In JEZEBEL verhoud je je tot het even fascinerende als problematische stereotype van de video vixen, het hiphopschatje dat in de jaren negentig en vroege jaren nul in videoclips als sexy accessoire van de rapper figureerde. In eerder werk bleef je juist helemaal weg van hiphopcultuur, vertelde je in interviews. 

‘Eerst wilde ik inderdaad helemaal niets maken dat in de buurt kwam van dat stereotype beeld van zwarte cultuur, en nu eigen ik het me expliciet toe. Het is een proces waar ik nog altijd in zit, ik blijf mijn verhouding tot stereotype uitbeeldingen van het zwarte lichaam bevragen.’

Wat heeft je blik doen kantelen?

‘Tijdens de repetities voor EFES vroegen Nicole en ik dramaturg Renée Copraij om langs te komen. In EFES, een repetitieve uitputtingsslag, droegen we volledig witte tennisoutfits. Waarom kiezen jullie voor deze kleding, vroeg Renée. De reden was dat we als twee zwarte vrouwen iedere associatie met hiphop wilden vermijden, zodat mensen ons met een ‘schone’ blik konden zien. Maar waarom, ging Renée door, dit zijn jullie toch niet, deze pakjes? Op dat moment realiseerde ik me dat ik die kleding alleen droeg voor hen. Voor de buitenwereld. Omdat ik een plek wilde vinden in de wereld van de hedendaagse dans. Ik wilde laten zien dat ik alle techniek bezat om daarvan deel uit te maken. En ik snapte hoe dat voortdurende weglopen juist veel beperkingen gaf. 

Er zijn trouwens meer beslissende momenten geweest. Mijn samenwerking met Leo Lerus is ook doorslaggevend geweest. Ik kwam toen net uit school. Zijn lichaam zo vrij te zien bewegen maakte enorme indruk op mij. Ik kon me met hem identificeren, met hoe ik mijn lichaam gebruik en zou willen gebruiken. Zo mag ik ook zijn, voelde ik.’

Sorry, But I Feel Slightly Disidentified…’ gaat over de culturele associaties die individuele bewegingen in zich dragen. Volgde dat werk uit dit inzicht?

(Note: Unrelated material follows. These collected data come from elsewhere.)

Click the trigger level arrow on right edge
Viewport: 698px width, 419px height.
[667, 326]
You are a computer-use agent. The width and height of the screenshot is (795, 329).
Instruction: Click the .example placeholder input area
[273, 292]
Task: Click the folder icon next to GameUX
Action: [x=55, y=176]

‘Ja, het werk met Benjamin gaat daar helemaal over. Ik beweeg door verschillende stereotypen, die ik vervolgens probeer te bevreemden. Onze samenwerking begon in 2017 in het kader van Frascati’s Fraslab. We ontmoetten elkaar toen we beiden dansten in The Square van Nicole Beutler. Ik stelde voor een duet te maken; ik vond hem zo’n krachtige gast en daar wilde ik me aan meten. Hij wilde echter een solo voor mij maken. Na veel gesprekken over onze ervaringen, ambities en wensen in het dansveld kwamen we tot de complexiteit van hoe bepaalde lichamen in ons veld gezien en ervaren worden.
Toen keken we er anders naar dan nu, naar een witte heteroseksuele man die iets maakt voor een zwarte vrouw, al was het al wel beladen. De samenwerking was heel complex, en tegenstrijdig, en verrijkend. We spelen de voorstelling nog steeds en het blijft bewegen. Hij is officieel de choreograaf, maar het is natuurlijk in samenwerking tot stand gekomen. We hebben soms pittige discussies gehad, werden het niet direct over alles eens. In het begin wilde ik bijvoorbeeld niet mijn vrouwelijkheid benadrukken. Er is een karakter in de voorstelling dat veel masculiener is, daar kon ik me veel meer in vinden. Het was voor ons beide belangrijk dat ik me geen slachtoffer zou voelen op het podium.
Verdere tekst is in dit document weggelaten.